Now I do not even wanna see another psychologist. The reason why I even chose to see one was to get help and a better understanding of who I am and why I do the shit I do. I know I need treatment for my drug problems. But I urgently need help with my depression and my mood swings,impulsivity,apathy etc. All the typical symptoms of the borderline disorder.
Anyways. I did a terrible thing today. I used heroin, and I have been clean for over 3 weeks now. I feel like an asshole. But at the same time I am happy. I did just a small line. I'm thinking I will throw away the rest. I have only ever chucked heroin one time in my life. My husband made me do it and watched me as I flushed it down the drain.

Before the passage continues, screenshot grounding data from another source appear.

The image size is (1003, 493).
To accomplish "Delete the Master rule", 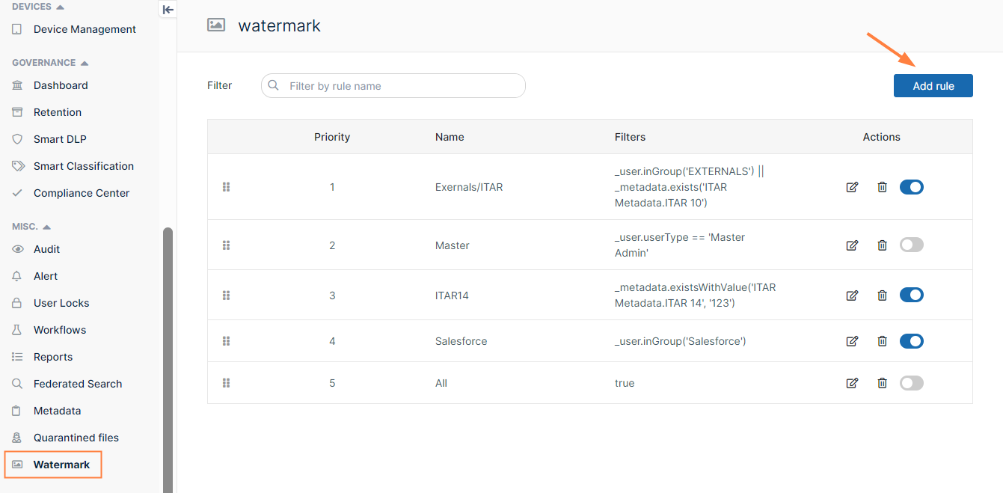I will point(882,245).
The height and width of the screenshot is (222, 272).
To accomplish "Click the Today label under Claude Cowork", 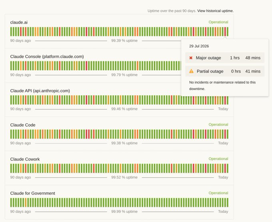I will click(x=223, y=177).
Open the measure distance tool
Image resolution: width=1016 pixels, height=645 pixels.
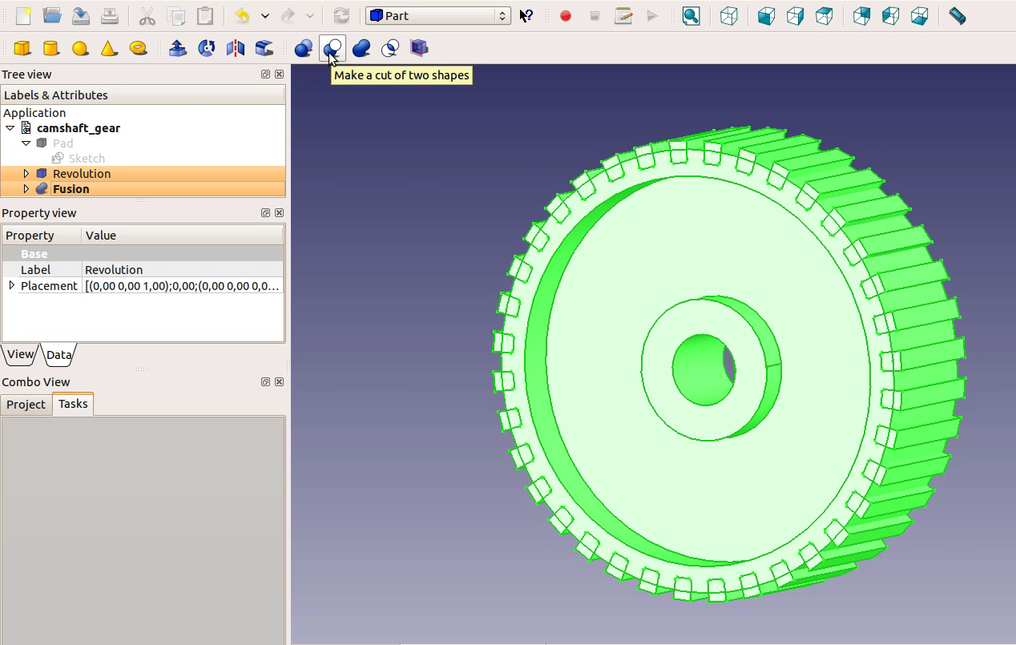tap(957, 16)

I wonder if I can really do it? Throw away perfectly good heroin. I'm afraid if I leave it in my room, I will do it all, be sweaty and cranky tomorrow...and worse yet.....fall right back into my old shitty patterns. What kind of a fucking idiot am I to do this to myself again???
 
I am addicted to self diagnosing with the DSM. I am a psych major, and I have been doing this since Into to Psych... oh and doing this is strongly not advised by every single one of my psych professors lol.
 
Dave i never saw anything about that on the news but then again i don't watch the news much :\ . Was that decision for all across canada or just in Alberta? Alberta is very right wing compared to the rest of canada so a decision like that would not surprise me. Granted under the conservative government canada has become way more right wing in general which is pretty sad really.

I don't know why gender identity disorder would be considered a mental illness really. I mean wtf who cares? leave people alone already and let them do what they wanna do.

Anyway thats enough ranting in your blog Sweet P lol. If i want to rant i'll go rant in mine. I'll talk to you sometime soon i hope.
 
Just Alberta. The fucking bible belt of Canada. Par for the course really. I just really hope that the Wild Rose nutjobs don't get in-- those guys really scare me. They make the PCs look socialist, not to mention the whole veiled separatist angle. /shudder
 
Hormone replacement therapy is funded by the NZ government, fortunately, but sexual reassignment surgery generally isn't. Special funding is available, but usually only a small number of people (i.e. the most desperate) are granted it for that. The vast majority of transgendered people have to save tens of thousands of dollars to have the surgery done in Thailand.